Het citaat spreekt erover dat na de
verstrooiing de oprichting van de vervallen hut van David volgt. En dat is de
bijeenvergadering van het volk Israël, het volk voor Gods naam. Dat dit een
volk voor Gods naam is blijkt uit Hand. 15:17 waar staat "opdat
het overige deel der mensen de Here zoeken". Dit zoeken is een gevolg
van de verkondiging door Gods volk, de weer opgerichte hut van David. Zo krijgt
het citaat duidelijk betekenis.
De derde reden is de gedachte dat met dit 'volk
voor zijn naam' bedoeld wordt de heidenen uit vers 7. Maar de vraag is wat er
bedoeld wordt met het begin van Hand. 15:14 waar gesproken wordt over Simeon
die uiteengezet heeft dat God van meet aan er op bedacht geweest is . . .
Wat heeft Simeon (Petrus) gezegd? In vers 7 staat
dat God van de aanvang hem onder u verkoren heeft opdat door zijn mond de
heidenen het woord van het evangelie zouden horen en geloven. En dit is precies
wat in de verzen 16 en 17 staat. Hier dus enerzijds Petrus onder u, het
volk voor Gods naam, en anderzijds de heidenen die het evangelie horen. Dus ook
Petrus heeft het in vers 7 over het volk voor Gods naam waar hij zelf deel van uitmaakt.
En juist zijn verkondiging toont dat hij voor Gods naam bezig is.

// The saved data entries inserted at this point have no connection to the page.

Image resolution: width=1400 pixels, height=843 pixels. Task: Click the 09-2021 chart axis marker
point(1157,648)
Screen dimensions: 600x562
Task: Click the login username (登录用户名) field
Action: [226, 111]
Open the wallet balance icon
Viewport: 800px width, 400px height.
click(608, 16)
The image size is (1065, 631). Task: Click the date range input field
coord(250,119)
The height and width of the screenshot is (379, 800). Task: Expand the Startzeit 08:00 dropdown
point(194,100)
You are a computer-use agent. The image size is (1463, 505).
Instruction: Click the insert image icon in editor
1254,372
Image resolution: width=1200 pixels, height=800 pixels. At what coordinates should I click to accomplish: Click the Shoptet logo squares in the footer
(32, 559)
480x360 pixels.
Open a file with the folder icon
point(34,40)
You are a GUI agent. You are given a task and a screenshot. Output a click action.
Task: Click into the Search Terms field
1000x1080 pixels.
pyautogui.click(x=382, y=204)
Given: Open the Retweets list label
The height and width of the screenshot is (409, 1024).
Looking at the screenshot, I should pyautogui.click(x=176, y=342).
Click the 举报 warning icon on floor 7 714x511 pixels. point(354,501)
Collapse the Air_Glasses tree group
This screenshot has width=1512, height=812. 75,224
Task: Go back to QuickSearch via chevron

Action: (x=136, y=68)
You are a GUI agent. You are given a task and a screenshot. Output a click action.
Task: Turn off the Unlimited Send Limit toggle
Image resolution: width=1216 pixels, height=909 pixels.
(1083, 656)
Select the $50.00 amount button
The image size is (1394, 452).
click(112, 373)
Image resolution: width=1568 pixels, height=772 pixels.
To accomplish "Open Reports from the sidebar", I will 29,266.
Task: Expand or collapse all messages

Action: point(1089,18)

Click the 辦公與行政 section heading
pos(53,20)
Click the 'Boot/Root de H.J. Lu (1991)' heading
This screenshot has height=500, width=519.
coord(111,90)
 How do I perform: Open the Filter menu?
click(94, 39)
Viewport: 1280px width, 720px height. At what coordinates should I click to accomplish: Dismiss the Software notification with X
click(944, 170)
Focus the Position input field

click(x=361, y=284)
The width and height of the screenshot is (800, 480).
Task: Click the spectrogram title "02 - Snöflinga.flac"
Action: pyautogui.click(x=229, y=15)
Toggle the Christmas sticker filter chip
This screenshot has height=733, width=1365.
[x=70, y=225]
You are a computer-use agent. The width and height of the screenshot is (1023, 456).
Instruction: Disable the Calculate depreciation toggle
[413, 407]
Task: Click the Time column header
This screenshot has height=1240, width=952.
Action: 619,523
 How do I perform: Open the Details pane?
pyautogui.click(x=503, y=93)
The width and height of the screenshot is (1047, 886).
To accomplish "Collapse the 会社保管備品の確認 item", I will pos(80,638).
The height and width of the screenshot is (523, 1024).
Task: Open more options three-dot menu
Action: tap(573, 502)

En zo blijkt
dat alles heel logisch in elkaar zit in dit hoofdstuk en dat er niet maar een
tekst uit het O.T. geciteerd wordt die helemaal niet aan het gestelde doel
beantwoordt.
Zou de gedachte dat 'een volk voor zijn
naam" de gemeente is misschien ook nog een restant van de vervangingsleer zijn?